## TASK BRIEF
Exclude the pictures, then repeat exactly each line from the one containing "Copy the cadastral" to the final line of the records that follow.

BEGIN RECORDS FOR THIS TASK

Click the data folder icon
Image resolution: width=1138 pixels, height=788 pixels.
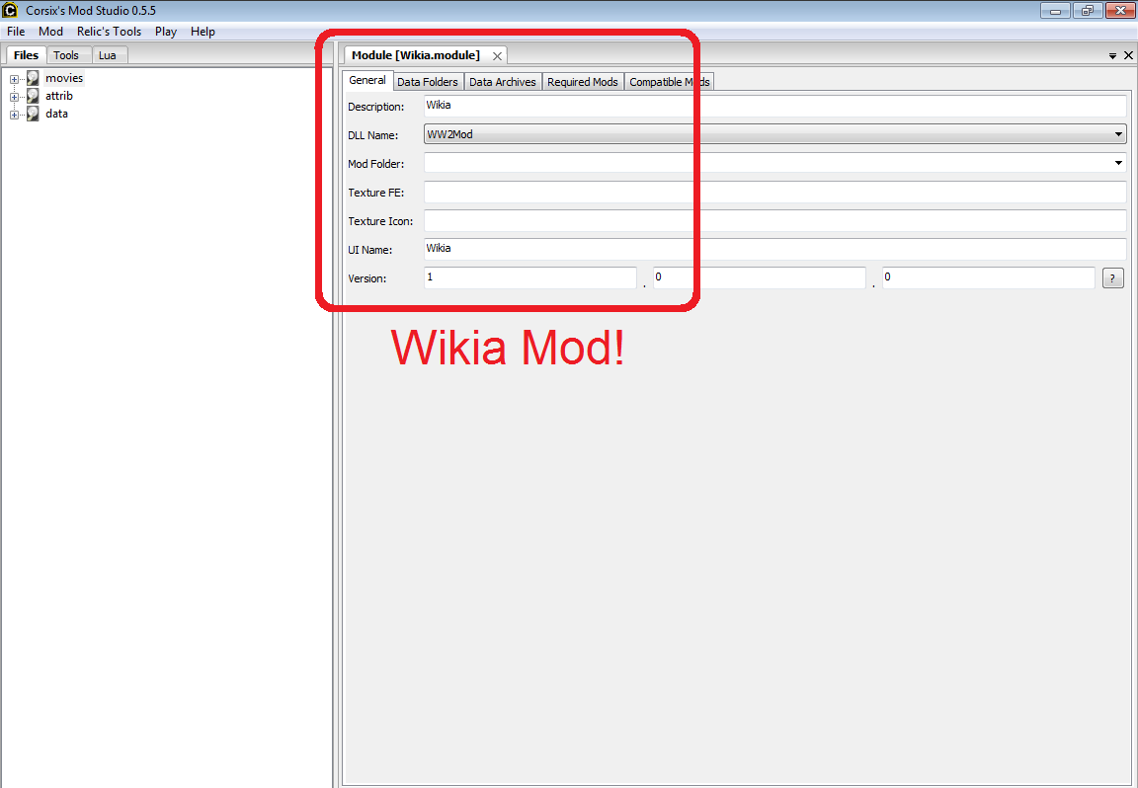click(x=33, y=114)
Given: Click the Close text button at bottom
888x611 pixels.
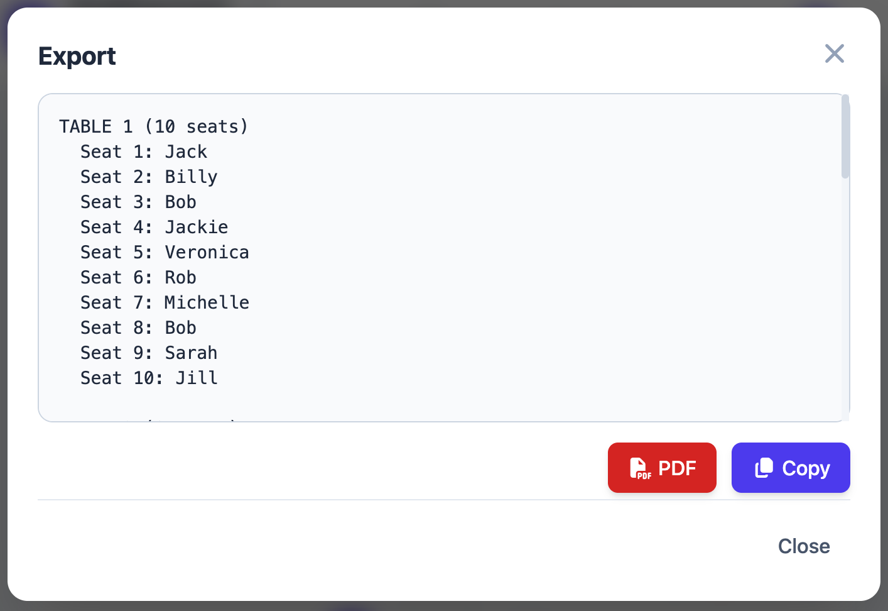Looking at the screenshot, I should [x=803, y=546].

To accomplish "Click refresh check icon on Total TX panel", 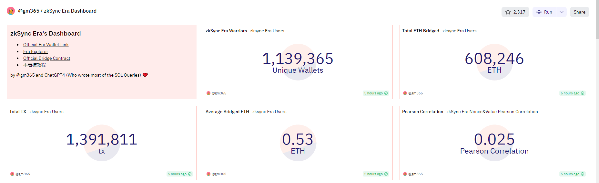I will pos(190,174).
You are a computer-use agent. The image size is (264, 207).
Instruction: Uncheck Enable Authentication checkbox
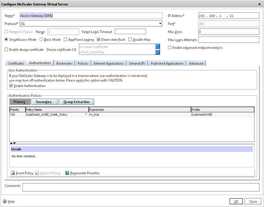click(12, 86)
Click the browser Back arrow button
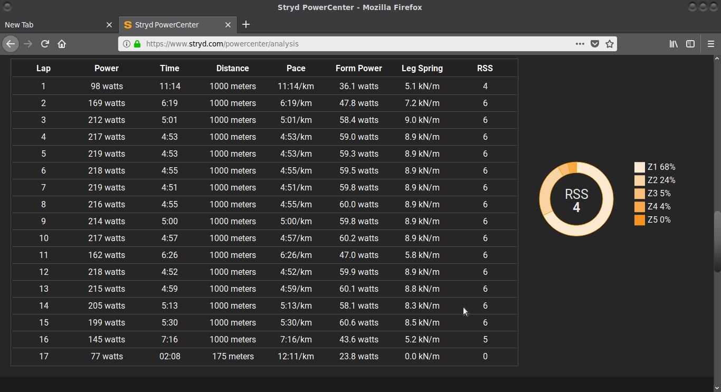The height and width of the screenshot is (392, 721). point(11,44)
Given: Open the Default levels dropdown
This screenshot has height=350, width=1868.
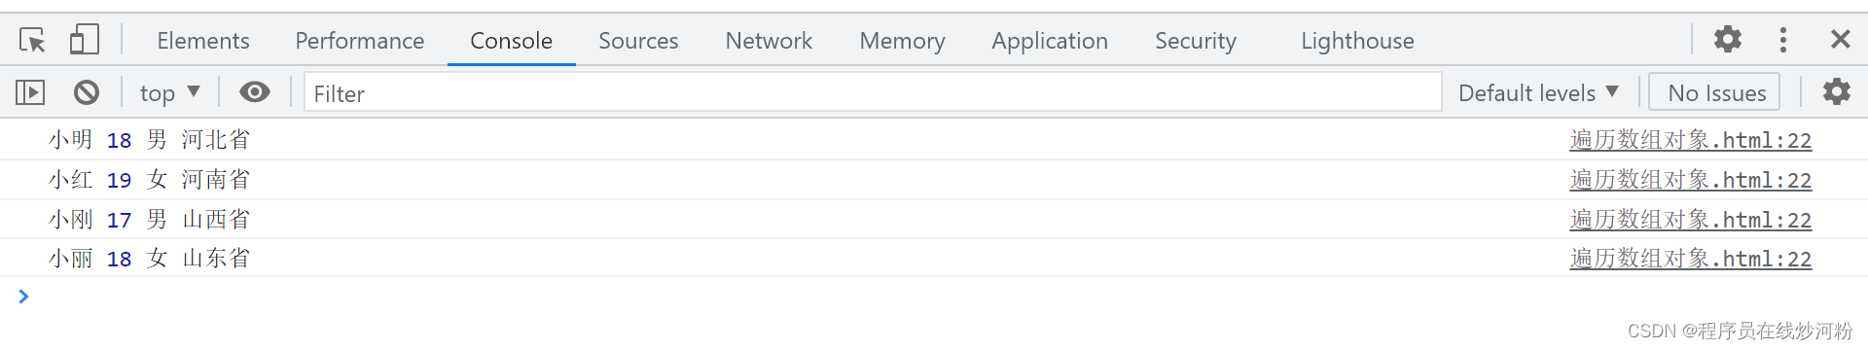Looking at the screenshot, I should point(1538,93).
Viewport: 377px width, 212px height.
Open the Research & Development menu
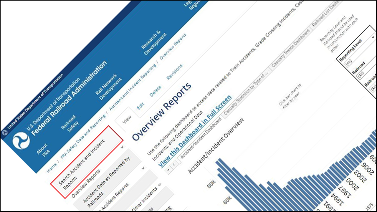(153, 42)
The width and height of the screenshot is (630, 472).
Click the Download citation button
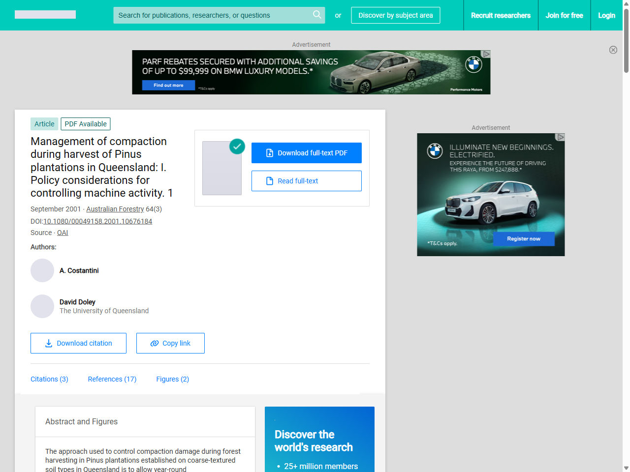pos(78,343)
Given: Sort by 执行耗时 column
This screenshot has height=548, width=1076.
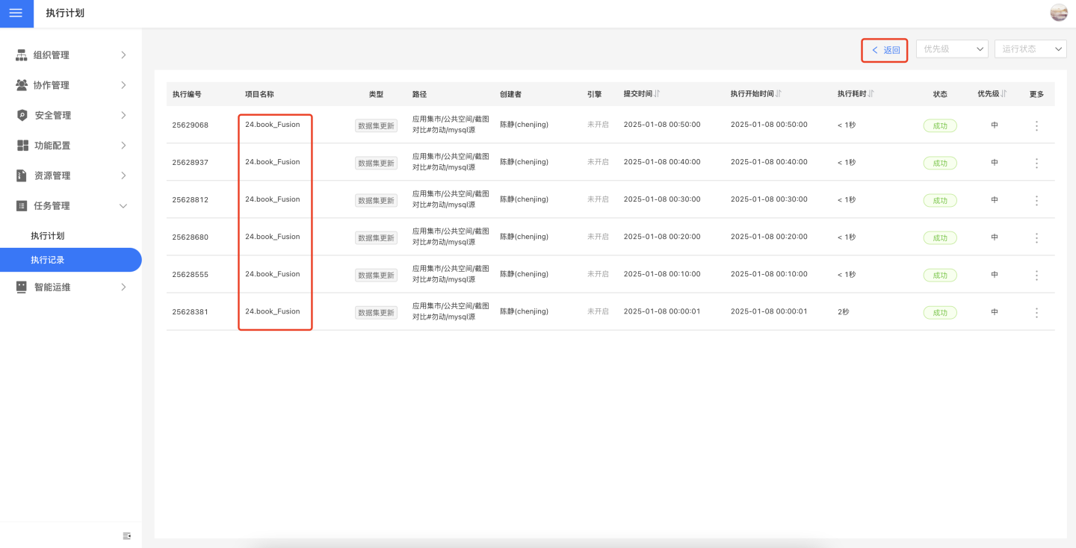Looking at the screenshot, I should 871,94.
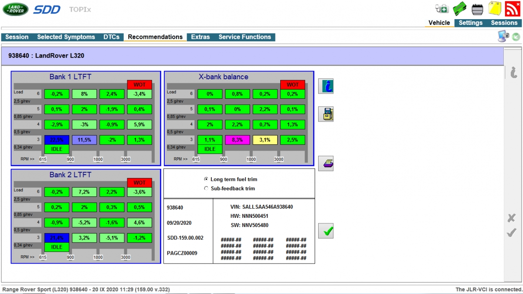The height and width of the screenshot is (294, 523).
Task: Click the red WOT cell in Bank 2 LTFT
Action: 139,182
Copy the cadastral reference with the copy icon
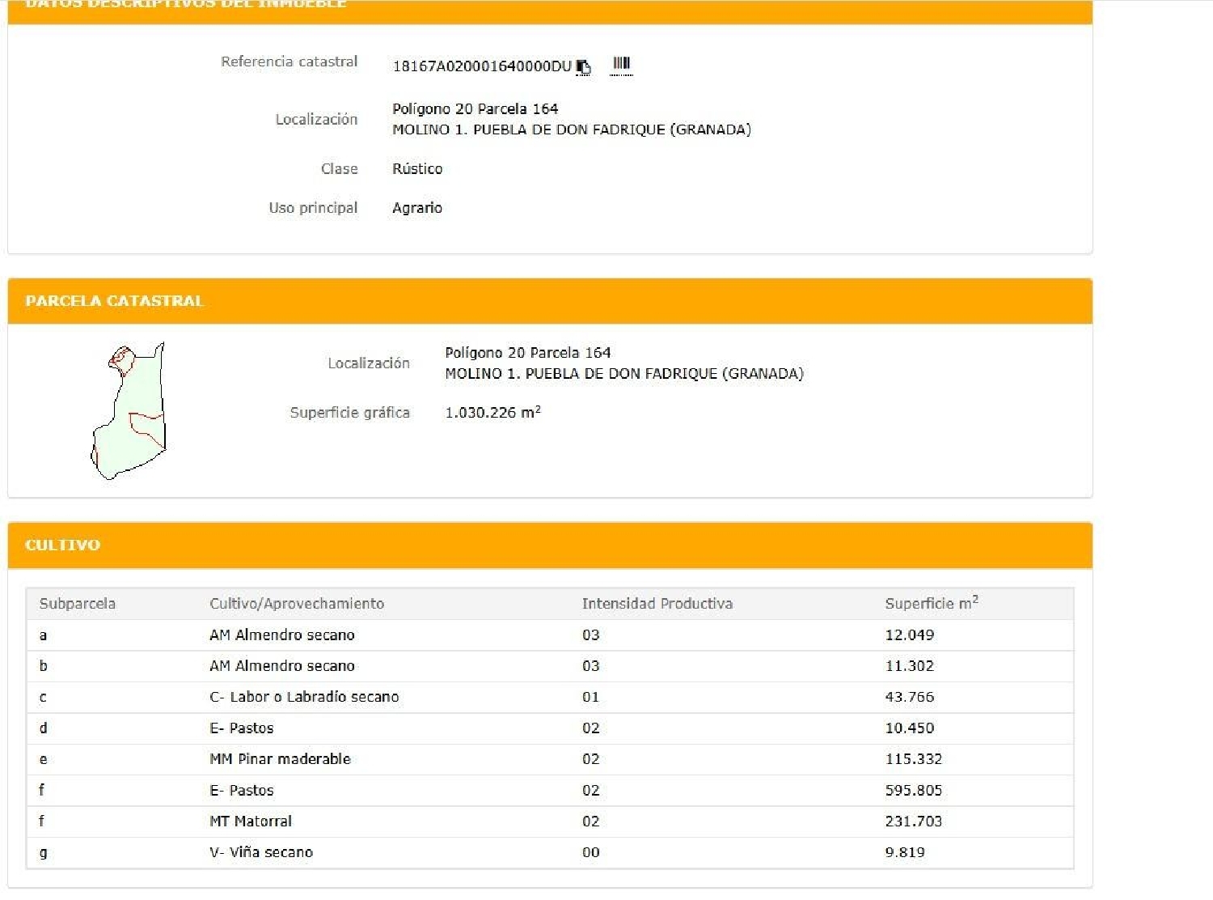This screenshot has height=900, width=1213. (x=584, y=67)
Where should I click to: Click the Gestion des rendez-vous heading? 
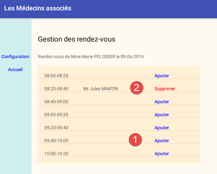pos(76,39)
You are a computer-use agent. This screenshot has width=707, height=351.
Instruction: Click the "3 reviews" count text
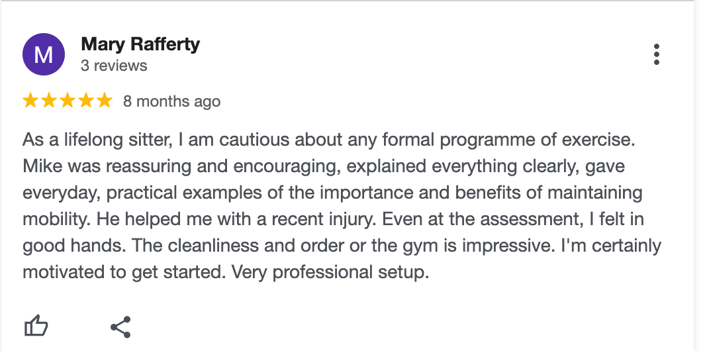tap(114, 66)
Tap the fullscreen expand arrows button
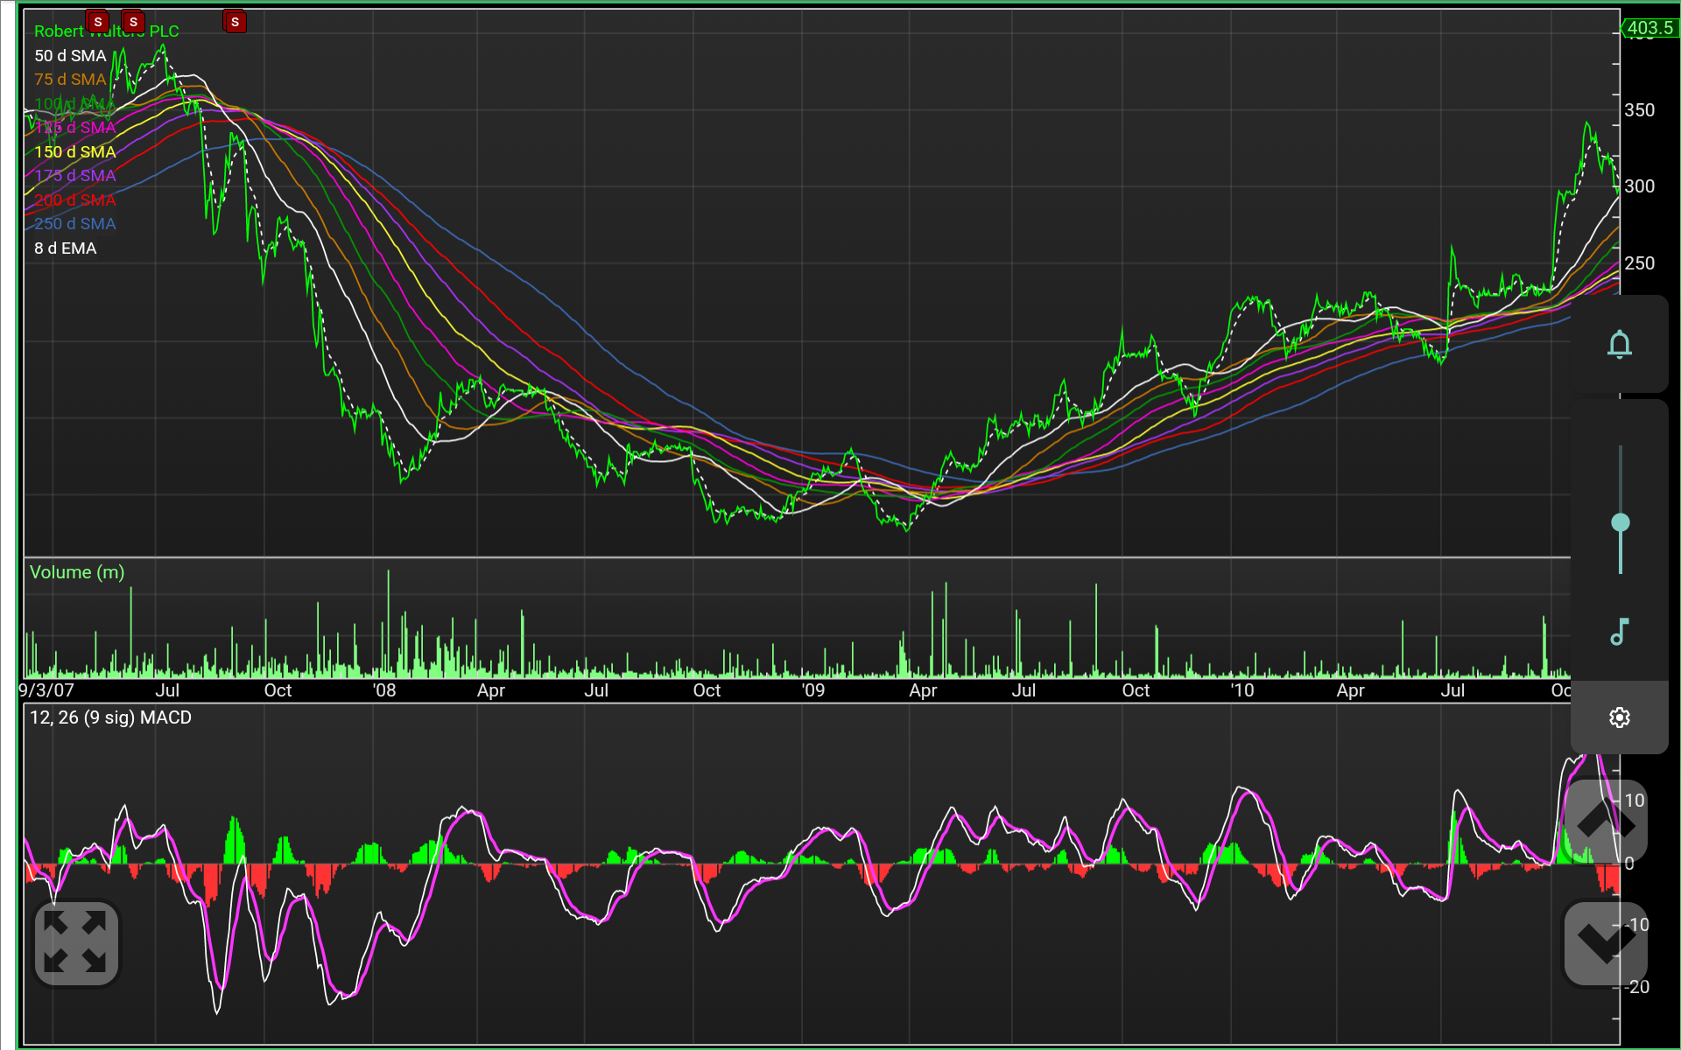The height and width of the screenshot is (1050, 1681). click(75, 942)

END RECORDS FOR THIS TASK

## OUTPUT BELOW
Copy the cadastral reference with the copy icon
This screenshot has height=900, width=1213. (x=584, y=67)
Where should I click to: Click the Gestion des rendez-vous heading? 
pos(76,39)
You are a computer-use agent. This screenshot has width=707, height=351.
Instruction: Click the "3 reviews" count text
tap(114, 66)
Tap the fullscreen expand arrows button
The height and width of the screenshot is (1050, 1681). click(75, 942)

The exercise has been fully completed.